Confira, a seguir, outras etapas que resultaram na mostra de agora
Em 2014, Cardes recebu um convite de uma pesquisadora, Alide Altivo, para gravar um documentário no quilombo dos Marques. Viu, aí, uma oportunidade para implementar seu desejo de uma autoria compartilhada. “Disse a ela que toparia fazer o filme se os quilombolas topassem realizá-lo juntos, a partir de uma grande oficina que envolvesse a comunidade toda”. A ideia foi super bem recebida no quilombo e, assim, as duas partes produziram, juntas, o documentário “Quilombo dos Marques Uma História de Luta e Fé”. “O pessoal se envolveu radicalmente no processo e todas as decisões do filme do roteiro à montagem, foram tomados coletivamente em grandes assembleia na sede da associação. Todos nós ficamos muito satisfeitos com o processo e o resultado”. Desse primeiro projeto nasceu uma amizade e um desejo de fazer mais filmes juntos.

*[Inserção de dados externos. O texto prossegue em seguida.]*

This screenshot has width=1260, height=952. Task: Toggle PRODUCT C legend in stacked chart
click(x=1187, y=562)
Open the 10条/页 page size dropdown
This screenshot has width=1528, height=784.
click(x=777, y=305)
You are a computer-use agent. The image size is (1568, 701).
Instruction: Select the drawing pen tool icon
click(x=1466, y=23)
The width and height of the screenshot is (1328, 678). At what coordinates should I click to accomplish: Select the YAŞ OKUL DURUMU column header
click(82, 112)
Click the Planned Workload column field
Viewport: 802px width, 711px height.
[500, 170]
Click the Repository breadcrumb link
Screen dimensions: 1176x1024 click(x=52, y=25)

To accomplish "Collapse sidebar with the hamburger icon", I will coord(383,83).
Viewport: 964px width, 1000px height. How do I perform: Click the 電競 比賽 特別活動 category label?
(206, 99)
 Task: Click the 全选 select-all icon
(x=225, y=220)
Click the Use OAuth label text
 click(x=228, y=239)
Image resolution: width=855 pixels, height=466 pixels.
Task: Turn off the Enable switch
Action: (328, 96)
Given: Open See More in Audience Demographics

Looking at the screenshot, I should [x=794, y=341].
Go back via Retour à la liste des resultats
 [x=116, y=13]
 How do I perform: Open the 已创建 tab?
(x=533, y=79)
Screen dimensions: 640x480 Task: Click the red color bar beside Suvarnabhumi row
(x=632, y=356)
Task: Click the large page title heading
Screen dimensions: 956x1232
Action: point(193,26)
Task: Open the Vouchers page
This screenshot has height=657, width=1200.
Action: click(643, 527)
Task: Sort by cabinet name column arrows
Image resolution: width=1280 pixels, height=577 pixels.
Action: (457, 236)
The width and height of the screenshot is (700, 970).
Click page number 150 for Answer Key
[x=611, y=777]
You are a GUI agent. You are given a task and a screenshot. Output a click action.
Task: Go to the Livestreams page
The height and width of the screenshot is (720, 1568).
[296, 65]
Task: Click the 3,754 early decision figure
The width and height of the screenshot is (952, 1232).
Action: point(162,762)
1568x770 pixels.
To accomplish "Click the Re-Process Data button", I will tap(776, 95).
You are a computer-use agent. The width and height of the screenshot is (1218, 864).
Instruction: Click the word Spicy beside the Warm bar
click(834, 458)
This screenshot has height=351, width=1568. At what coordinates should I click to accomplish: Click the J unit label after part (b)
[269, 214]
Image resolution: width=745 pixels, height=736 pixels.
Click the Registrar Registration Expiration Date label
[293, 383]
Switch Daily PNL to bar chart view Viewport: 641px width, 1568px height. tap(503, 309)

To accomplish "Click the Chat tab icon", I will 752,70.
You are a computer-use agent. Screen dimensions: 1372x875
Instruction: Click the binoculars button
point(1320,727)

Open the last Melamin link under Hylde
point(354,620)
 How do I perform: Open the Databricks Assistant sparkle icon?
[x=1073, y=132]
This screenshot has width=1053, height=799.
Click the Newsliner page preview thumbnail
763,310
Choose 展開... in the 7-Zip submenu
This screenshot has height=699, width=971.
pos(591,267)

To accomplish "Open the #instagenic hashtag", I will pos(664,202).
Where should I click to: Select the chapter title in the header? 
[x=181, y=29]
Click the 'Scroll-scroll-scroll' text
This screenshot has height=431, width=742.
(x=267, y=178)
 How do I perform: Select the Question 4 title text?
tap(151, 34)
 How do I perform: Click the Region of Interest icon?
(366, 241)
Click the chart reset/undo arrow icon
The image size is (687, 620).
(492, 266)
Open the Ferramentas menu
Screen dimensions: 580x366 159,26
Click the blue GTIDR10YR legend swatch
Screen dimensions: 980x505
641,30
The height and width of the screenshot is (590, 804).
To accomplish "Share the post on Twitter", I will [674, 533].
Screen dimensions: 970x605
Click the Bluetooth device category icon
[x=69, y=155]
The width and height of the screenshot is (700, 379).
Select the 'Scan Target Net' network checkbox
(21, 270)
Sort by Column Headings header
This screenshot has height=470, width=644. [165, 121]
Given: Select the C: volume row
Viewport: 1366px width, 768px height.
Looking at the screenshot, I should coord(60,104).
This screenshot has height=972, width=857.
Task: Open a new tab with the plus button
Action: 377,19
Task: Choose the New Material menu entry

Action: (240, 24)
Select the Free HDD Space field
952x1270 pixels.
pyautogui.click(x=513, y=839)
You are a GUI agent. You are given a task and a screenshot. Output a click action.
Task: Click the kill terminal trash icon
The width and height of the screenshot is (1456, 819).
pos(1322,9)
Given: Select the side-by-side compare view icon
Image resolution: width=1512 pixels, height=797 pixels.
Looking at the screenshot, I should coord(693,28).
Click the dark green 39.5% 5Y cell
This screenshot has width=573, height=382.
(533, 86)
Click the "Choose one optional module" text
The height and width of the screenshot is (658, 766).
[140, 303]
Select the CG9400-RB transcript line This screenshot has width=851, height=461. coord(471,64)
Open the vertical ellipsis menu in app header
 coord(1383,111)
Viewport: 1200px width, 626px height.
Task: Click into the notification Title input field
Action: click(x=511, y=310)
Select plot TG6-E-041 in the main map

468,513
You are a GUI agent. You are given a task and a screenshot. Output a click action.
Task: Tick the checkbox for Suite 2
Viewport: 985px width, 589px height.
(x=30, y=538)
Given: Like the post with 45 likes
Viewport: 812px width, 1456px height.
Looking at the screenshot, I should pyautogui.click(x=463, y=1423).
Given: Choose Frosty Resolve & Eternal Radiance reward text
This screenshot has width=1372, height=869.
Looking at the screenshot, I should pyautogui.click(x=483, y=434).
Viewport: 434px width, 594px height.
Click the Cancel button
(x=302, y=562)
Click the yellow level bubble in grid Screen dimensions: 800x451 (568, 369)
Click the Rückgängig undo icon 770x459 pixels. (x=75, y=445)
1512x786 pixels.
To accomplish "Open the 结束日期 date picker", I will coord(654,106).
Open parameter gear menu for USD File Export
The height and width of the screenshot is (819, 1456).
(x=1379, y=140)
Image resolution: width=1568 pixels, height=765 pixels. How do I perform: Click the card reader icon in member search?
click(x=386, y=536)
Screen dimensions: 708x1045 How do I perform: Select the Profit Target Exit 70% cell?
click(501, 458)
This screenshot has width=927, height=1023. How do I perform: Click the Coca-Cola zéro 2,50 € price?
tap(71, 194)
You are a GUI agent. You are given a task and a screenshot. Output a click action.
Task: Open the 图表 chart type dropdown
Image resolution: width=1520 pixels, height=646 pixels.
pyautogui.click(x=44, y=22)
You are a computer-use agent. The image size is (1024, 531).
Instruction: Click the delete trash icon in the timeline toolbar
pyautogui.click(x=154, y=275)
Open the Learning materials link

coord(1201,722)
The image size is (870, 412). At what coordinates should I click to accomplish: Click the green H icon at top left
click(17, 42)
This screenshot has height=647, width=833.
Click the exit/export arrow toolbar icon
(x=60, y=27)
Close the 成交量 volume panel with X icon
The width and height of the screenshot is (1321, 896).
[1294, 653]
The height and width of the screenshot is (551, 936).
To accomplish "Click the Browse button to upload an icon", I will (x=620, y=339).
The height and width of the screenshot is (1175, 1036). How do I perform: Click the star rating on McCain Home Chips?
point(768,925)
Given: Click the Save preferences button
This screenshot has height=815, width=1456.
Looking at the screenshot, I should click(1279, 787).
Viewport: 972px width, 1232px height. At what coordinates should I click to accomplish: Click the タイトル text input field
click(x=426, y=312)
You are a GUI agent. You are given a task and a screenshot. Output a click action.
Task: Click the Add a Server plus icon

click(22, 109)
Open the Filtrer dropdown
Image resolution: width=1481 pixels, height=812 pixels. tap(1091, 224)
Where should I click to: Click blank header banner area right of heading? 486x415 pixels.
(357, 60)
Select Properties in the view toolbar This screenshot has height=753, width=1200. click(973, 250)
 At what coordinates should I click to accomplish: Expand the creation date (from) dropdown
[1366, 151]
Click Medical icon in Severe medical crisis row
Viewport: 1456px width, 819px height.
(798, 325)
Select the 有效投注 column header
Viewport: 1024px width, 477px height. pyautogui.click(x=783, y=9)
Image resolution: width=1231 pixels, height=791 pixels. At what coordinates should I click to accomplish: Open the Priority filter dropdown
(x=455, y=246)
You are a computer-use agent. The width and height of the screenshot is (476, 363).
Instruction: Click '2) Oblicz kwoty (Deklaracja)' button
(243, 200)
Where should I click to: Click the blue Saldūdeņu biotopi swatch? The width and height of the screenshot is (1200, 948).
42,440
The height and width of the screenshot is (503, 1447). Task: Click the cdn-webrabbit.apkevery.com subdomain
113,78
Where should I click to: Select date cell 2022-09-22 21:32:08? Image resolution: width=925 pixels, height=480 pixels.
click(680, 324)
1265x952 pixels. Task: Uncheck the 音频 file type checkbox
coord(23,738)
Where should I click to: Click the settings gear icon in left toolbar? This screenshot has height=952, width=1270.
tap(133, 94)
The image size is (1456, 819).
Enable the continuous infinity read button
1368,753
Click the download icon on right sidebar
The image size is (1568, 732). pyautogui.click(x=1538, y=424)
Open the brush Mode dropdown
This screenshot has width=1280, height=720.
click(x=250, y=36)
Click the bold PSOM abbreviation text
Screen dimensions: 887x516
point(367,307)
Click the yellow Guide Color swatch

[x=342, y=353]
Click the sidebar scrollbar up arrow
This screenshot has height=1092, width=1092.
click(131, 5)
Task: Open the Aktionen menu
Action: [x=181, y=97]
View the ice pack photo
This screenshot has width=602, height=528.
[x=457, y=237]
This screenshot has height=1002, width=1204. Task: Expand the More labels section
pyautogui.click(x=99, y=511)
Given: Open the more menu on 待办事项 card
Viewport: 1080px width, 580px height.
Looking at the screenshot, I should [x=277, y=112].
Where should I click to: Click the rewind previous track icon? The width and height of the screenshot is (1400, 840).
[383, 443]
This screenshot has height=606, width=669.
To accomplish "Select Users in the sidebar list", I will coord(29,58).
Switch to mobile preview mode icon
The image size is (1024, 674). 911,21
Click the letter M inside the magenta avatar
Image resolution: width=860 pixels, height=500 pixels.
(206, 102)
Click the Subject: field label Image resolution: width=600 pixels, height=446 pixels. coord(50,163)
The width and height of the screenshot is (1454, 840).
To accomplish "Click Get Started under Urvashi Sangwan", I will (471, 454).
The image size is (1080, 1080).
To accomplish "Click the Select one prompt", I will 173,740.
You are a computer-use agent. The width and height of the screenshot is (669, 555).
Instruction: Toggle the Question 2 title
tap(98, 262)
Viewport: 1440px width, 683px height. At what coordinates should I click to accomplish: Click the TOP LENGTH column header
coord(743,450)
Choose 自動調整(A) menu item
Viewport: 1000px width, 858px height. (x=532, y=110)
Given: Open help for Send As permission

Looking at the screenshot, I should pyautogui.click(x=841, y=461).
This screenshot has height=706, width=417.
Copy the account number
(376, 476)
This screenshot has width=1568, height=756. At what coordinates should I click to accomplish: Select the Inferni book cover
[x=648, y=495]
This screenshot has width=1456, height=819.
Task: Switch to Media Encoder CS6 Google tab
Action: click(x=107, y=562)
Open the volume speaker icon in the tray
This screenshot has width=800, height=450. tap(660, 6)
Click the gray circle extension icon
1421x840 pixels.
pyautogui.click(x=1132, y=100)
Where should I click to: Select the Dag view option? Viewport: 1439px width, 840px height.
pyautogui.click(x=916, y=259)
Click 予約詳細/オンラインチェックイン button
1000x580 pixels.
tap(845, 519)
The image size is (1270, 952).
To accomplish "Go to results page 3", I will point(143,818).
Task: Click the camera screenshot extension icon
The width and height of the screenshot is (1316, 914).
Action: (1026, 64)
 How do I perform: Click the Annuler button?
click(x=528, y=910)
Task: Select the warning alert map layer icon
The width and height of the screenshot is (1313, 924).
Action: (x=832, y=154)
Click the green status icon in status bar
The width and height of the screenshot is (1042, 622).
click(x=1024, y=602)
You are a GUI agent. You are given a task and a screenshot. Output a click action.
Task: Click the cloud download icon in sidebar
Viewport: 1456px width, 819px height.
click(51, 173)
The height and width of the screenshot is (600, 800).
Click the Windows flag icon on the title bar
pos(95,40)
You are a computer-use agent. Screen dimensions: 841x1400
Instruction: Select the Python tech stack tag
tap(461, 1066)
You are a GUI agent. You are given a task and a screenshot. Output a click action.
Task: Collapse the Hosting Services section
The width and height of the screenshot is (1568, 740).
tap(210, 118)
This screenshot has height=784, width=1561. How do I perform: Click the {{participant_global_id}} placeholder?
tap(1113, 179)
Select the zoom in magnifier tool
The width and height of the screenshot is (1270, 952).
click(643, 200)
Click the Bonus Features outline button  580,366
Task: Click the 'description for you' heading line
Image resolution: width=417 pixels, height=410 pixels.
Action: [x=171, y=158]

Em 2017, Cardes escreveu um projeto para o Fundo Estadual de Cultura, que foi aprovado, e, em 2018, as partes voltaram a trabalhar juntas. A comunidade tinha vontade de fazer uma ficção dessa vez. Como os recursos eram reduzidos, seria um curta “A ideia era que a obra conseguisse apreender um longo trecho da história dos Marques, desde a migração forçada do vale do Jequitinhonha para o vale do Mucuri por conta de conflitos com coronéis locais, o estabelecimento na nova terra, as festas, as plantações e também um grande desafio: tiveram que enfrentar uma grande construtora, que fez uma barragem em suas terras”.
Pandemia
A pandemia foi um imperativo para fazer essa mostra digital, diz Cardes. O que por um lado pode ser bom, analisa ele, para ampliar o alcance dela para qualquer lugar do Brasil. “Acho que é uma coisa que tem que pegar de positivo nisso tudo, de a gente ter essa atenção também ao digital e a esse potencial que ele tem de multiplicação, de participação e por aí vai.. Se não estivéssemos no contexto da pandemia, a mostra seria presencial em alguns cinemas de Belo Horizonte, e, claro, também pretendemos fazer, assim que possível, a circulação desses filmes por quilombos de todo o Brasil. Ainda estamos estudando como isso pode ser feito, mas, hoje, já temos várias comunidades conectadas à internet. Então, a ideia é fazer esses filmes circularem e também buscar recursos financeiros para seguir viabilizando o projeto e, ao mesmo tempo, ampliando suas ações”.
Representatividade
Maya pontua que acesso de todos ao cinema, à cultura e à educação ainda é um debate muito pungente no Brasil. “A maioria das comunidades tem dificuldade de acesso à educação formal e aos bens culturais, mas, mais do que promover esse acesso, uma necessidade que a gente compreende como urgente é reconhecer que essas comunidades indígenas e quilombolas, elas constituem a cultura brasileira, o que a gente chama de cultura popular. Então, é muito grave que seja negado a elas, que são responsáveis pela preservação do patrimônio cultural brasileiro o direito à autorepresentação e o direito ao cinema, a representações artísticas e de linguagem. Acho que essa mostra vem um pouco trazer essa urgência”.